(DATA UNDER STUDY)
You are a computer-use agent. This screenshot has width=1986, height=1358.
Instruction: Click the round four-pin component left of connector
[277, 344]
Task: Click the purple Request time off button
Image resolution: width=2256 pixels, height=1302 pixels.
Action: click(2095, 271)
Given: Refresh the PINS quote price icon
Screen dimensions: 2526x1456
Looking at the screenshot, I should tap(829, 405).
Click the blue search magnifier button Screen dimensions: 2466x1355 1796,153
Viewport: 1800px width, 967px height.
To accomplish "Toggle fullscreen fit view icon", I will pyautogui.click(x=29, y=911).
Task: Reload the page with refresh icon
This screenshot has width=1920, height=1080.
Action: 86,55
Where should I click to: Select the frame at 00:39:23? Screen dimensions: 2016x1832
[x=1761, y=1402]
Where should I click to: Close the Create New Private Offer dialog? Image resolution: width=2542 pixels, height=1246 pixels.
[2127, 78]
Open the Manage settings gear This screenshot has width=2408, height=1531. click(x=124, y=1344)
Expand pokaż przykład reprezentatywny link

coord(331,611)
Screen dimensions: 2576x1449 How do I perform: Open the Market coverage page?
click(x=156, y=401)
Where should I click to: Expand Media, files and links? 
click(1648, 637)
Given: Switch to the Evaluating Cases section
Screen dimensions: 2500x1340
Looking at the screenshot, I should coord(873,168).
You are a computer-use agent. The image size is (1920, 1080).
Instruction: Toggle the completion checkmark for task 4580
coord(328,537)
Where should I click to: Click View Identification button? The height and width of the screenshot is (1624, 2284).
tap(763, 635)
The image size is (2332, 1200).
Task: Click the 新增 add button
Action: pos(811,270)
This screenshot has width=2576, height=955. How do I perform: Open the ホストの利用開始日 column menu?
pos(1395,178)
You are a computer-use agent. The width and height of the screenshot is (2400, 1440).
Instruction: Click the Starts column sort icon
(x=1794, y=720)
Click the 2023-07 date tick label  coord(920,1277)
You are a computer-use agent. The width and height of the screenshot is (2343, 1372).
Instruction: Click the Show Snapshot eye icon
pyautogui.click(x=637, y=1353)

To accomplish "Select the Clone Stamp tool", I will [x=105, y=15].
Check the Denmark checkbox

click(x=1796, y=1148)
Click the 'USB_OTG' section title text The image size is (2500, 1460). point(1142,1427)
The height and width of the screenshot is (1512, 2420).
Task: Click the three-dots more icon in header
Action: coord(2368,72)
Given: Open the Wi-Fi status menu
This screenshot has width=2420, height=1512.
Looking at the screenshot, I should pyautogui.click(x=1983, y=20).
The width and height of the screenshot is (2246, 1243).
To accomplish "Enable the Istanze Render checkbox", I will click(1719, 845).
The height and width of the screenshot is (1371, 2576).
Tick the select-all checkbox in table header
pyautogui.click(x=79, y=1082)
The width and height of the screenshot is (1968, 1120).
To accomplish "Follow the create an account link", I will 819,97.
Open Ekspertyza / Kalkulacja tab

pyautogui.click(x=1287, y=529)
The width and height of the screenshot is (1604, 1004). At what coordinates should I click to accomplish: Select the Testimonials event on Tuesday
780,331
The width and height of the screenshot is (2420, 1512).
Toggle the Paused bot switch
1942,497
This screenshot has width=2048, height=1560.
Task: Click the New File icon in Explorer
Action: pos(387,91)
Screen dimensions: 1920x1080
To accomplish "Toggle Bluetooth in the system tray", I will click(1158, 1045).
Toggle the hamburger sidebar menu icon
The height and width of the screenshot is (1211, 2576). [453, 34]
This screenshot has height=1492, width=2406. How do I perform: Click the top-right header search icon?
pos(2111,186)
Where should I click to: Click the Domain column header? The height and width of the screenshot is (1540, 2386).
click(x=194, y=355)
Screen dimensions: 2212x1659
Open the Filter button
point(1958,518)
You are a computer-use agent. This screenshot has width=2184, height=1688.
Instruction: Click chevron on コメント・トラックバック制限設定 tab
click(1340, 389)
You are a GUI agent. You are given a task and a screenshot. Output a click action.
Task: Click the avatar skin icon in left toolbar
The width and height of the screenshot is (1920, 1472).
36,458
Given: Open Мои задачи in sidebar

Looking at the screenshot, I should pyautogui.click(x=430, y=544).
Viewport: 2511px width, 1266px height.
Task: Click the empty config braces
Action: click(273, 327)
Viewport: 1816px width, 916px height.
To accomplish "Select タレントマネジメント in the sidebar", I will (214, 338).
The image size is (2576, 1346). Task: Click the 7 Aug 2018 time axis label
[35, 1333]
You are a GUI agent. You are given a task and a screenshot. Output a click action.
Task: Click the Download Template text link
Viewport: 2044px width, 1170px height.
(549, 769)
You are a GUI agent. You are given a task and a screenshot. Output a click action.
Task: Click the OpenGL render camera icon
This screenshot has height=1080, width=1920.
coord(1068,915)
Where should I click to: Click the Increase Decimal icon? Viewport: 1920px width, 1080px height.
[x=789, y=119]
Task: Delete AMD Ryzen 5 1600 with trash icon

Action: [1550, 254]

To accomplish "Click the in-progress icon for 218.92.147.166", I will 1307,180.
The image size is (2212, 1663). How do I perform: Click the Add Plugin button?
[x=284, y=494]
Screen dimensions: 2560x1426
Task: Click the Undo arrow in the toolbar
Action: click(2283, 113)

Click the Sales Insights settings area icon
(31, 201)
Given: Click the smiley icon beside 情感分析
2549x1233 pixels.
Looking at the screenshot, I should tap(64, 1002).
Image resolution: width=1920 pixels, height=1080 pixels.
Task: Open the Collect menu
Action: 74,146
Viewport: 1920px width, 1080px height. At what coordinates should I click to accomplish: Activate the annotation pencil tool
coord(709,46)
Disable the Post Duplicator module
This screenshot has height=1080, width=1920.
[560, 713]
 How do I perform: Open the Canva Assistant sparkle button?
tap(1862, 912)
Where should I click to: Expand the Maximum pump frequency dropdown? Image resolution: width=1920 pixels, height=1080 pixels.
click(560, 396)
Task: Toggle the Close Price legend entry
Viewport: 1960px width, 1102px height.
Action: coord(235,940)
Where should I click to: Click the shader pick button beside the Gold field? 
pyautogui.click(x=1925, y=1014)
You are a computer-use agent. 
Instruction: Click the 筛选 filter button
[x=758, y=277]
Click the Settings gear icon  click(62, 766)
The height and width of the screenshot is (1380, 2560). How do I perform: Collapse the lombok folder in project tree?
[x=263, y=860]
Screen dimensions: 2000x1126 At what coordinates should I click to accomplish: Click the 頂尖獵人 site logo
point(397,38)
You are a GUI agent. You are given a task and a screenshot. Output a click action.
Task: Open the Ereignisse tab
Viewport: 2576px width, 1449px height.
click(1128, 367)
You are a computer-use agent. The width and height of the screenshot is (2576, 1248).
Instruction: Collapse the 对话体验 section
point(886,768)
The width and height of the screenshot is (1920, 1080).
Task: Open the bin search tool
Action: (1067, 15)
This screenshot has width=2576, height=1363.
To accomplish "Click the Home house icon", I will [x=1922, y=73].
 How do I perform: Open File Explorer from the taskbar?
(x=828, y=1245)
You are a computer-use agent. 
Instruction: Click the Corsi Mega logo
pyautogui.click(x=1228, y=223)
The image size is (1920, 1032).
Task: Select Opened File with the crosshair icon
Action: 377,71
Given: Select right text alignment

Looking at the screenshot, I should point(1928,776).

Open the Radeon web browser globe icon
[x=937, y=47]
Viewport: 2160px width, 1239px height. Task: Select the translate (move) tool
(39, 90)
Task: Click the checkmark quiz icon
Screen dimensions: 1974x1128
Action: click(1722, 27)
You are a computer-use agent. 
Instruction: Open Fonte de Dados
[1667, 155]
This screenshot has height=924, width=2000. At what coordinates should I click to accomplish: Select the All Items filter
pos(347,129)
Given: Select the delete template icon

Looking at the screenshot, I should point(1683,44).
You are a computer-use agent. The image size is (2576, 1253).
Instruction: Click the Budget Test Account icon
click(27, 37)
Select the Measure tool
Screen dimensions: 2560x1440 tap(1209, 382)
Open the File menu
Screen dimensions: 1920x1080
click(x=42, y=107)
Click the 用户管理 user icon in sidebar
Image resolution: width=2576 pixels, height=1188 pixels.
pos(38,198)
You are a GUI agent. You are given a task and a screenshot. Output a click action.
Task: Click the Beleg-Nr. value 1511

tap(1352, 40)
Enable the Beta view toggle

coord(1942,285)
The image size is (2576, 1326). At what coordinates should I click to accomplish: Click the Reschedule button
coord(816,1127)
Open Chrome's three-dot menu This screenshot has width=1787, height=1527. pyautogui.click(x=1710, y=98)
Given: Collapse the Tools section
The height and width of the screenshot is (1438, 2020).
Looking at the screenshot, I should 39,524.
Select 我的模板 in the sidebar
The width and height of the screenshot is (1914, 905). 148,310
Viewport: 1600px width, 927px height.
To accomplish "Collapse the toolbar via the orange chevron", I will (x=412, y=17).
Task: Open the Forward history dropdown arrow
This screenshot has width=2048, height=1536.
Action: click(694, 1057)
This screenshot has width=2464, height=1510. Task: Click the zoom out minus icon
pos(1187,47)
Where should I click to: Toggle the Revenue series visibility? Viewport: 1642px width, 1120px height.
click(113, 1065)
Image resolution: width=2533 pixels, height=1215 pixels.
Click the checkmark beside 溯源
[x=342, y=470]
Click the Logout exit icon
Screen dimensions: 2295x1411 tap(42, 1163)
(End DATA UNDER STUDY)
YOUR OBJECTIVE: Pull out all lines in the data above that include "gear".

OUTPUT FOR THIS EXERCISE:
Open the Manage settings gear This screenshot has width=2408, height=1531. click(x=124, y=1344)
Click the Settings gear icon  click(62, 766)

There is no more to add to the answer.